**TASK INSTRUCTIONS:**
Set out the records again, keeping every word as it is.

(Saved entries)
━━━━━━

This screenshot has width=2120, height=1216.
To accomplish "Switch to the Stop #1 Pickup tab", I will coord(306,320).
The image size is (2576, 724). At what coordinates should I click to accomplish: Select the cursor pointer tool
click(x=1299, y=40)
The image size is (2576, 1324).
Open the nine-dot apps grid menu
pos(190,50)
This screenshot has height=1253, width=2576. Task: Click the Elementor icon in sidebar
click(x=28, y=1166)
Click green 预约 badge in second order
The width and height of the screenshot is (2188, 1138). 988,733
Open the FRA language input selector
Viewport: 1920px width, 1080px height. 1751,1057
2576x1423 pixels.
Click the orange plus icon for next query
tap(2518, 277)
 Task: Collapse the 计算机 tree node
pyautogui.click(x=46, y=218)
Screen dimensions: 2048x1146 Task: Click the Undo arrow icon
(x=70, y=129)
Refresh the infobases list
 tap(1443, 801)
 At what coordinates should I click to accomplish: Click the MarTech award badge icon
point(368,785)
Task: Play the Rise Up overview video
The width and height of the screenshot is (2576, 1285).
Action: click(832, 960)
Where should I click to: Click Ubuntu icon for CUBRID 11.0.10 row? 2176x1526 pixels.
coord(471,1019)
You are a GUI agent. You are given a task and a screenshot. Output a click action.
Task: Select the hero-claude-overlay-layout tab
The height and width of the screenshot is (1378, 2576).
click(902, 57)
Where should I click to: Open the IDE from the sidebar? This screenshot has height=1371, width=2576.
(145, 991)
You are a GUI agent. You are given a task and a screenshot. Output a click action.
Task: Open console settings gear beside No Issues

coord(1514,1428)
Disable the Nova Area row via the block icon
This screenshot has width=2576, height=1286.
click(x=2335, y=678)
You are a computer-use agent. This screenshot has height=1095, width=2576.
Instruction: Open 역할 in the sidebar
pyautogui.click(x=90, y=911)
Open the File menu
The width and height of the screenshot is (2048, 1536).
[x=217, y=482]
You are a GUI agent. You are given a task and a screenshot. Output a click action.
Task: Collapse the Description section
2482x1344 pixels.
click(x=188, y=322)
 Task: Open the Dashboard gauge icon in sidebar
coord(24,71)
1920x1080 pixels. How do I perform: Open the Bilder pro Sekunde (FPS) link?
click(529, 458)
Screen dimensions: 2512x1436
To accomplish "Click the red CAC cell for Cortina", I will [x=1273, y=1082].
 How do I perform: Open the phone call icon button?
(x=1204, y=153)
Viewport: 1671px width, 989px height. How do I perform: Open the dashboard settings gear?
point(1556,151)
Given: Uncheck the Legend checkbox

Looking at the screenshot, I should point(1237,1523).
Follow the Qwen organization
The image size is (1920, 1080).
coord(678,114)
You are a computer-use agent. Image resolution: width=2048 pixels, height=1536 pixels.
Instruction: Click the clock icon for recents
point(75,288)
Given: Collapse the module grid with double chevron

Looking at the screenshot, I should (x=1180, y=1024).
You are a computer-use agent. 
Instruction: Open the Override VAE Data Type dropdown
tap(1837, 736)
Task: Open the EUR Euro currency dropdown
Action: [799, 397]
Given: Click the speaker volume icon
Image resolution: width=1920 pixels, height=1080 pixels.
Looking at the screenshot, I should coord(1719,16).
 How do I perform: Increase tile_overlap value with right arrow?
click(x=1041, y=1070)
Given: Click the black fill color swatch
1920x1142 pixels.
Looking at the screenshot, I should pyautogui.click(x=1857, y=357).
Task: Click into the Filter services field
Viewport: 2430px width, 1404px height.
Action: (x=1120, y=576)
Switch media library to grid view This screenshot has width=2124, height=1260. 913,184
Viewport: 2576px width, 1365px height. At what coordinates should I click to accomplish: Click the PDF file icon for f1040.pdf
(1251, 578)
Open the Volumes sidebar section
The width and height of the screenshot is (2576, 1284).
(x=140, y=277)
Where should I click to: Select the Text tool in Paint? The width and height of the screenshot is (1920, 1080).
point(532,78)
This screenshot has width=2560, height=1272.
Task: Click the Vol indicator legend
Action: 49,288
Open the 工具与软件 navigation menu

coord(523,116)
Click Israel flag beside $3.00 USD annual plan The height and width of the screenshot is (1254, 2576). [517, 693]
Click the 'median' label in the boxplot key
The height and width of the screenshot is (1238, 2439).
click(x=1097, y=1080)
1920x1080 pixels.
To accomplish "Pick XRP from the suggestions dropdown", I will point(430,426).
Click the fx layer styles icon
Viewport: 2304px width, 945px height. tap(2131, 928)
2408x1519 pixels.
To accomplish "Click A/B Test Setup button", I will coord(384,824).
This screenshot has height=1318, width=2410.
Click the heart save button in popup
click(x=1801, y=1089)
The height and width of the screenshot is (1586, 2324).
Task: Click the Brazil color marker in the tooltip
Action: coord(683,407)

━━━━━━

**SOLVED PROBLEM:**
This screenshot has width=2120, height=1216.
To accomplish "Switch to the Stop #1 Pickup tab", I will coord(306,320).
The image size is (2576, 724). At what coordinates should I click to accomplish: Select the cursor pointer tool
click(x=1299, y=40)
The image size is (2576, 1324).
Open the nine-dot apps grid menu
pos(190,50)
This screenshot has height=1253, width=2576. Task: Click the Elementor icon in sidebar
click(x=28, y=1166)
Click green 预约 badge in second order
The width and height of the screenshot is (2188, 1138). 988,733
Open the FRA language input selector
Viewport: 1920px width, 1080px height. 1751,1057
2576x1423 pixels.
Click the orange plus icon for next query
tap(2518, 277)
 Task: Collapse the 计算机 tree node
pyautogui.click(x=46, y=218)
Screen dimensions: 2048x1146 Task: Click the Undo arrow icon
(x=70, y=129)
Refresh the infobases list
 tap(1443, 801)
 At what coordinates should I click to accomplish: Click the MarTech award badge icon
point(368,785)
Task: Play the Rise Up overview video
The width and height of the screenshot is (2576, 1285).
Action: click(832, 960)
Where should I click to: Click Ubuntu icon for CUBRID 11.0.10 row? 2176x1526 pixels.
coord(471,1019)
You are a GUI agent. You are given a task and a screenshot. Output a click action.
Task: Select the hero-claude-overlay-layout tab
The height and width of the screenshot is (1378, 2576).
click(902, 57)
Where should I click to: Open the IDE from the sidebar? This screenshot has height=1371, width=2576.
(145, 991)
You are a GUI agent. You are given a task and a screenshot. Output a click action.
Task: Open console settings gear beside No Issues

coord(1514,1428)
Disable the Nova Area row via the block icon
This screenshot has width=2576, height=1286.
click(x=2335, y=678)
You are a computer-use agent. This screenshot has height=1095, width=2576.
Instruction: Open 역할 in the sidebar
pyautogui.click(x=90, y=911)
Open the File menu
The width and height of the screenshot is (2048, 1536).
[x=217, y=482]
You are a GUI agent. You are given a task and a screenshot. Output a click action.
Task: Collapse the Description section
2482x1344 pixels.
click(x=188, y=322)
 Task: Open the Dashboard gauge icon in sidebar
coord(24,71)
1920x1080 pixels. How do I perform: Open the Bilder pro Sekunde (FPS) link?
click(529, 458)
Screen dimensions: 2512x1436
To accomplish "Click the red CAC cell for Cortina", I will [x=1273, y=1082].
 How do I perform: Open the phone call icon button?
(x=1204, y=153)
Viewport: 1671px width, 989px height. How do I perform: Open the dashboard settings gear?
point(1556,151)
Given: Uncheck the Legend checkbox

Looking at the screenshot, I should point(1237,1523).
Follow the Qwen organization
The image size is (1920, 1080).
coord(678,114)
You are a computer-use agent. Image resolution: width=2048 pixels, height=1536 pixels.
Instruction: Click the clock icon for recents
point(75,288)
Given: Collapse the module grid with double chevron

Looking at the screenshot, I should (x=1180, y=1024).
You are a computer-use agent. 
Instruction: Open the Override VAE Data Type dropdown
tap(1837, 736)
Task: Open the EUR Euro currency dropdown
Action: [799, 397]
Given: Click the speaker volume icon
Image resolution: width=1920 pixels, height=1080 pixels.
Looking at the screenshot, I should coord(1719,16).
 How do I perform: Increase tile_overlap value with right arrow?
click(x=1041, y=1070)
Given: Click the black fill color swatch
1920x1142 pixels.
Looking at the screenshot, I should pyautogui.click(x=1857, y=357).
Task: Click into the Filter services field
Viewport: 2430px width, 1404px height.
Action: (x=1120, y=576)
Switch media library to grid view This screenshot has width=2124, height=1260. 913,184
Viewport: 2576px width, 1365px height. At what coordinates should I click to accomplish: Click the PDF file icon for f1040.pdf
(1251, 578)
Open the Volumes sidebar section
The width and height of the screenshot is (2576, 1284).
(x=140, y=277)
Where should I click to: Select the Text tool in Paint? The width and height of the screenshot is (1920, 1080).
point(532,78)
This screenshot has width=2560, height=1272.
Task: Click the Vol indicator legend
Action: 49,288
Open the 工具与软件 navigation menu

coord(523,116)
Click Israel flag beside $3.00 USD annual plan The height and width of the screenshot is (1254, 2576). [517, 693]
Click the 'median' label in the boxplot key
The height and width of the screenshot is (1238, 2439).
click(x=1097, y=1080)
1920x1080 pixels.
To accomplish "Pick XRP from the suggestions dropdown", I will point(430,426).
Click the fx layer styles icon
Viewport: 2304px width, 945px height. tap(2131, 928)
2408x1519 pixels.
To accomplish "Click A/B Test Setup button", I will coord(384,824).
This screenshot has height=1318, width=2410.
Click the heart save button in popup
click(x=1801, y=1089)
The height and width of the screenshot is (1586, 2324).
Task: Click the Brazil color marker in the tooltip
Action: coord(683,407)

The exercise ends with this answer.